I am seeking technical answers about ways to help our ISP's identify legitimate use of Slingbox streams so they do not cap the bandwidth for them. The trick is to identify something to distinguish these streams from BitTorrent and other P2P packets.

So......assuming that the purpose is truly to prevent piracy, I would like to present some technical information to my ISP (and to the governmental ministry) that describes a reliable way to identify streams from a Slingbox. I don't think it will help to simply tell them that they should look for port 5001-- BitTorrent users could simply specify that as their public port. So what I need is some kind of "signature" that an ISP could use as an exception to their filtering.

Thanks for reading this far! I look forward to your ideas.

Posted

Sorry but I think your ISP is blowing smoke up your a....

My Slingbox here in Pattaya is working perfectly and the best you are going to get here are people to report their experience with it

I noted that you have made this same request on the Sling Community Forums and I hope you get an answer, but Sling Media have always treated this information as proprietary just to keep from getting into any copyright problems

They are terrified that someone will be able to "record" and then transcode the stream so are pretty tight lipped on exactly how it works

Posted

Regardless of what your ISP says, the issue might not just be about piracy prevention. Torrents are major bandwidth hogs, so are Slingbox streams. That may be more of a motivation to your ISP to do traffic shaping than is their concern about piracy.

Posted

Thanks to both of you for your speedy replies. Of course I'm not totally gullible. It's possible the person we spoke to was just making up a story to get my partner off the line. And the quickest way to prevent further scrutiny is to blame it on the government.

I still do want to find a way if possible to get Sling streams exempted from caps or traffic shaping.

Posted
Sorry but I think your ISP is blowing smoke up your a....

My Slingbox here in Pattaya is working perfectly and the best you are going to get here are people to report their experience with it

I noted that you have made this same request on the Sling Community Forums and I hope you get an answer, but Sling Media have always treated this information as proprietary just to keep from getting into any copyright problems

They are terrified that someone will be able to "record" and then transcode the stream so are pretty tight lipped on exactly how it works

Wow! You hang out in the same places. :)

Your points are well taken. But I would not put it past MICT to demand that ISP's intercept packets. After all, they are the same agency that determines whether certain parts of the web are fit for human consumption.

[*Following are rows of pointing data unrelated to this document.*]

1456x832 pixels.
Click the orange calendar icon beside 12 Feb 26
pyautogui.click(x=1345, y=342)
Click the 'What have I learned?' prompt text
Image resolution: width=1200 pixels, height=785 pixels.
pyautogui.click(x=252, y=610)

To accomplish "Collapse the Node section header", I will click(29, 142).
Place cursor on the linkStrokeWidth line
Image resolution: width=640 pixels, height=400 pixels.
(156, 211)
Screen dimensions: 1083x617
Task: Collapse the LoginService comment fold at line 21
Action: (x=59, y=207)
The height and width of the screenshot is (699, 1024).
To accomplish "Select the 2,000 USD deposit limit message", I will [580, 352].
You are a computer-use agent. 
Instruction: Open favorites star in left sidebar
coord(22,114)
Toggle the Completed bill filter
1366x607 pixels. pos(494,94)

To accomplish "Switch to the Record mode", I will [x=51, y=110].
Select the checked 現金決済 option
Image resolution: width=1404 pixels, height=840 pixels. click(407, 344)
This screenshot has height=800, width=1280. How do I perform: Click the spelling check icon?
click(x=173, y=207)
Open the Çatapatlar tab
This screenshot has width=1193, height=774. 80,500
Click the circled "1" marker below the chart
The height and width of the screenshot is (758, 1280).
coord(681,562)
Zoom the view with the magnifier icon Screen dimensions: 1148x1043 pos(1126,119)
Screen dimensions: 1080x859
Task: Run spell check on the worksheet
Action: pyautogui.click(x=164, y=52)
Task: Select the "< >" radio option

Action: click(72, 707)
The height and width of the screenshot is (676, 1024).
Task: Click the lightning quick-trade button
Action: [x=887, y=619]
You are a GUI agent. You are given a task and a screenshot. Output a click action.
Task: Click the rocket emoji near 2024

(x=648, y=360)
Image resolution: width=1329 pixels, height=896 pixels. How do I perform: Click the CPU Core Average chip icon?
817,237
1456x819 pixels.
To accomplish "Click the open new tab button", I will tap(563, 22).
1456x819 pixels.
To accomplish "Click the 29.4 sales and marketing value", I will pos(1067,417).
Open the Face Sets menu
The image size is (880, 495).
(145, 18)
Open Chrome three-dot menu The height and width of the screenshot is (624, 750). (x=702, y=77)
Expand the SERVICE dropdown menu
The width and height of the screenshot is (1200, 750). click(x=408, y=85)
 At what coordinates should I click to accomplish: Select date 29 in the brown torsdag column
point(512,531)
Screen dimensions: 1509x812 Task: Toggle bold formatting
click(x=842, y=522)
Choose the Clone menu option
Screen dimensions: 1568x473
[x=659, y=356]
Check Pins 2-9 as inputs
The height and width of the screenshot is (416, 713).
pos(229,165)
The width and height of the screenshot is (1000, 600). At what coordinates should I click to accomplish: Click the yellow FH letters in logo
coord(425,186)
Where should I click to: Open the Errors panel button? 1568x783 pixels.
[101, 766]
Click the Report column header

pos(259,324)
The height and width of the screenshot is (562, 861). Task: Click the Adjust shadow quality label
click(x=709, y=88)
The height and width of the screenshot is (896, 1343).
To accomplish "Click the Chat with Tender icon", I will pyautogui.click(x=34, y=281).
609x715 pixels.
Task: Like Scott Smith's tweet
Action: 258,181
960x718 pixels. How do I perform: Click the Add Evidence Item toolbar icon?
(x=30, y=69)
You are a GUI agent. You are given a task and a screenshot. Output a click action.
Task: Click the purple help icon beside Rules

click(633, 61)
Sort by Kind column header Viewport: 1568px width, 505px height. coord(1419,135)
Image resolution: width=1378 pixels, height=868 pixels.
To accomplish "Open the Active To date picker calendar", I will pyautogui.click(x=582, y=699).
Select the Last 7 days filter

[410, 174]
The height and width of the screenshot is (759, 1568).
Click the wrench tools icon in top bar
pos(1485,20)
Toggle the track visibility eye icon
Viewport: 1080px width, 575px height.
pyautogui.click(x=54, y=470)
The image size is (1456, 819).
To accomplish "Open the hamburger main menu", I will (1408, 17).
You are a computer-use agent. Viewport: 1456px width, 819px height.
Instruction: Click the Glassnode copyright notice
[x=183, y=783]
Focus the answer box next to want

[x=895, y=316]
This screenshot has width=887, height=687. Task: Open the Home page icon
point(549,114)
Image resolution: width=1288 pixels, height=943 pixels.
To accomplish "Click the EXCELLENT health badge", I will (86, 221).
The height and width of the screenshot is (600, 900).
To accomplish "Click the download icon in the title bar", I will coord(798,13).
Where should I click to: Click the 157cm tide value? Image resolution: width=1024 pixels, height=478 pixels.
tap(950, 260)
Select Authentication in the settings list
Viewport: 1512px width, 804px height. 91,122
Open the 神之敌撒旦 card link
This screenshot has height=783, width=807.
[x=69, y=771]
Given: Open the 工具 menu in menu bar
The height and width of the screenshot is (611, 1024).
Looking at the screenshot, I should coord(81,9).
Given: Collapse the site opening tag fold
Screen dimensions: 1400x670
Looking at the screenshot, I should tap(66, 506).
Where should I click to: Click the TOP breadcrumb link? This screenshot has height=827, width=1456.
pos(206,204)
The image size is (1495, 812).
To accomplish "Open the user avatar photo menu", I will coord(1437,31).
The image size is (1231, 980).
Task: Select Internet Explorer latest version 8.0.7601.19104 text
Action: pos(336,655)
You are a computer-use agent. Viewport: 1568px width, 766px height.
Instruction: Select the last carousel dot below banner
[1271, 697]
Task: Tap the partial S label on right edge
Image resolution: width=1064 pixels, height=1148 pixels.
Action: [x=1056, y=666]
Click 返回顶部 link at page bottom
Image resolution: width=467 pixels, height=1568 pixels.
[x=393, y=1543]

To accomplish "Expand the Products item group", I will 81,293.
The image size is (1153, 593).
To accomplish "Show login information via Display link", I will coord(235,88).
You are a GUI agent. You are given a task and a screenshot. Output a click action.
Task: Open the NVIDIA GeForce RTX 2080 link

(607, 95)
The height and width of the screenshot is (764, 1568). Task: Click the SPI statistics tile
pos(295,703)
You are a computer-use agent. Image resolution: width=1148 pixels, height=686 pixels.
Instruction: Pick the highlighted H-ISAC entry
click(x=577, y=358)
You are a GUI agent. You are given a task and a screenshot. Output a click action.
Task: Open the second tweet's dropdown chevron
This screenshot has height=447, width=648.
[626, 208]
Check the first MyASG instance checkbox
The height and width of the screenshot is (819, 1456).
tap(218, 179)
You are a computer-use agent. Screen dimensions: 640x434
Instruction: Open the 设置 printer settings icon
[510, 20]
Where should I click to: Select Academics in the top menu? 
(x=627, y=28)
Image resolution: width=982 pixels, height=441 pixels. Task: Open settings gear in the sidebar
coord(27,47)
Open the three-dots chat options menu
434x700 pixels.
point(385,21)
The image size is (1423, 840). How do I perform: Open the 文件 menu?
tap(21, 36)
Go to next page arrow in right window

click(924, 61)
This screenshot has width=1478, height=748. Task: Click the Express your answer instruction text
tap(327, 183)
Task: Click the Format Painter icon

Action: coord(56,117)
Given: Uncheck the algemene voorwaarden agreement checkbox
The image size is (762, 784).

One way or the other I really need to solve the problem. We're going to try switching to TripleT next. We already have an order in. They use Jasmine's international gateway and they are using MEA's fiber feed down our soi from the main road. So latency might improve. And with fiber in place there might be value-added (or even dedicated) services in the future.

Posted

My Slingbox runs good 95% of the time on TOT 2 MB service. I don't think it is reasonable to think a Slingbox will run effectively 100% of the time given all the variables the stream must navigate.